Press Association match report
Gareth Southgate suffered another penalty hell as Robbie Fowler easily upstaged former partner Stan Collymore's return to Liverpool.
But another brilliant goal from Steve McManaman and a last-minute strike by substitute
Karlheinz Riedle ensured Villa could have no complaints about their fifth consecutive Anfield defeat.
Southgate, infamous as the man whose spotkick miss cost England their Euro 96 dream, was astonished when Liverpool teenager Michael Owen was awarded a 55th minute penalty by referee Martin Bodenham. The lithe little striker certainly took the Villa defender by surprise with a stunning turn and acceleration to spin round him and break clear into the penalty area.
But Southgate never tripped or even touched the Liverpool striker as he tumbled in front of him, Owen's sheer pace and excitement seeming to take his legs from under him as he got within shooting distance. The Cornish official ignored Southgate's anguished protests to point to the spot as Villa became the latest club to bemoan the absence of a 'spy in the sky' official in front of the television monitors. Up stepped Fowler to open his seasonal account after all his summer injury problems.
Collymore, roundly booed at every touch by fans angered at his attack on players who up until this summer were his team-mates, could not match that despite wholesale changes in Liverpool's defence. He has now managed just one goal in nine appearances for his new club, who got him for £1.5million less than Roy Evans paid for him two years ago, but can hardly regard the £7million as anything like a bargain at the moment.
Villa looked a club in turmoil - Ian Taylor angrily storming past manager Brian Little when substituted - as they suffered a now traditional reverse. They have managed three goals for and 14 against in their last five visits to Anfield.
It was no more than the rubber stamp on their first defeat in five games when McManaman scored. The baffling midfielder, made skipper for the night in the absence of Paul Ince, broke away in the 79th minute for the conclusive strike that was a carbon copy of his goal against Celtic in last week's 'Battle of Britain'. Riedle won a tackle deep in his own half, McManaman picked the ball up and set off on his loping run, with Southgate never able to get in a blow at the ball beneath his dancing feet. As the Liverpool midfielder cut into the area, he lashed his shot low across Mark Bosnich into the bottom far corner for his third goal of the season.
Owen weaved through in the final minute, but chose to feed the unmarked Riedle to his left to put the icing on the cake, the German's goal being his third since leaving European champions Borussia Dortmund.
The full extent of Liverpool's problems just 72 hours after the shambles at the Dell became apparent with a team announcement missing nine major names.
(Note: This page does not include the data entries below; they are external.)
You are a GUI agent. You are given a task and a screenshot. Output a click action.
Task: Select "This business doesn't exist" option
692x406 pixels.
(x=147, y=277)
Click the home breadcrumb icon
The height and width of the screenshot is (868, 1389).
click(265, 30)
Injuries certainly accounted for Ince and Riedle, but though Mark Wright, Dominic Matteo and Jason McAteer all had knocks, they might not have survived Evans' slating of their defensive fumblings at the weekend.
With Jamie Redknapp, Rob Jones, Steve Harkness and Oyvind Leonhardsen longer-term absentees, Evans gave first starts of the season to Fowler, Patrik Berger, Danny Murphy and Jamie Carragher. The 19-year-old Carragher had an excellent game alongside Phil Babb in the reshaped defence and there were plenty of other men with points to prove to ensure the passion and commitment missing on Saturday.
Michael Thomas had Bosnich sprawling to save in the opening stages and the Australian then blocked Fowler's header as Villa took the first force of the storm.
But Liverpool's passing is well below the standards Anfield used to enjoy and they still conceded enough possession to allow the visitors to contain them with increasing ease as the half progressed.
David James - whose confidence is like a barometer, rising and falling dramatically - made two great stops to parry Collymore's shot and then deny Dwight Yorke when he looked certain to sweep the rebound inside the near post.
Collymore's best chance came from Alan Wright's 32nd minute pinpoint cross, which saw him leap high on to, but head wide. Once the penalty went in, Villa were always up against it and Liverpool, passing much better and running with more incisiveness, pushed home their advantage. Collymore, showing little appetite for his big comeback, had his best chance right at the end, when Yorke reached the byline. But his glancing header flew just wide of the far post. It was another one of those nights.